### READING PASSAGE
- Opening Delimiter -

Here are some splices of advice that I've been given so far:

Mom: Pass out a flier to your neighbors making them aware of what's been going on, and fucking move when your lease is up. (But I don't want to move. My dumb ass still likes it here.)
Leah: Pass out a flier, it will give you back a sense of control over your life. (I am woman, hear me roar. Mew?)
Heather: Talk to your landlord, and be ultra aware of the people around you.
Vaughan: Pass out a flier and don't keep things on your porch anymore. (Duh.)
Boos: Maybe you should move out of the city and into the West End. (And into suburbia hell? My Bohemian side won't stand for it!)

The worst part of all of this is that it dregs up every negative emotion that I have been pushing aside for months. Usually I am so good about being "Strong Single Woman" that I even manage to convince myself that I don't need a man. GRRRR... I can do it myself! But in the last few weeks, these events have plunged me into realizing my lonlieness. I want a man to take care of me, to help me when bad things happen, or to just be around so that I'm not such a sitting duck. And then I feel ungrateful, because I have a ridiculously supportive family and a great network of friends - why isn't that enough?

- Closing Delimiter -

### DATA SHOWN
- Opening Delimiter -

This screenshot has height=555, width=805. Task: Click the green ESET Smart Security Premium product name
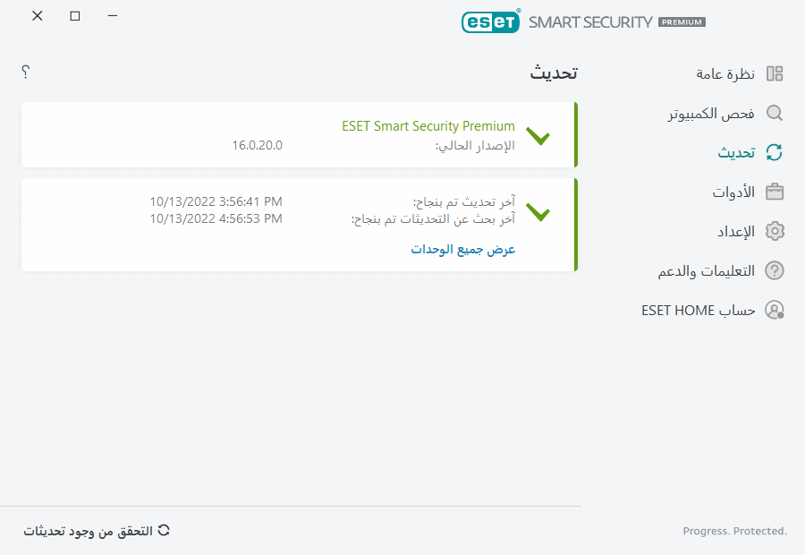coord(428,126)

- Closing Delimiter -

### WHAT THE EXERCISE ASKS
Please repeat the blog post word for word, from "Here are some" up to and including "porch anymore. (Duh.)". Draw only on the blog post above and ignore the data.

### COMPLETED EXERCISE
Here are some splices of advice that I've been given so far:

Mom: Pass out a flier to your neighbors making them aware of what's been going on, and fucking move when your lease is up. (But I don't want to move. My dumb ass still likes it here.)
Leah: Pass out a flier, it will give you back a sense of control over your life. (I am woman, hear me roar. Mew?)
Heather: Talk to your landlord, and be ultra aware of the people around you.
Vaughan: Pass out a flier and don't keep things on your porch anymore. (Duh.)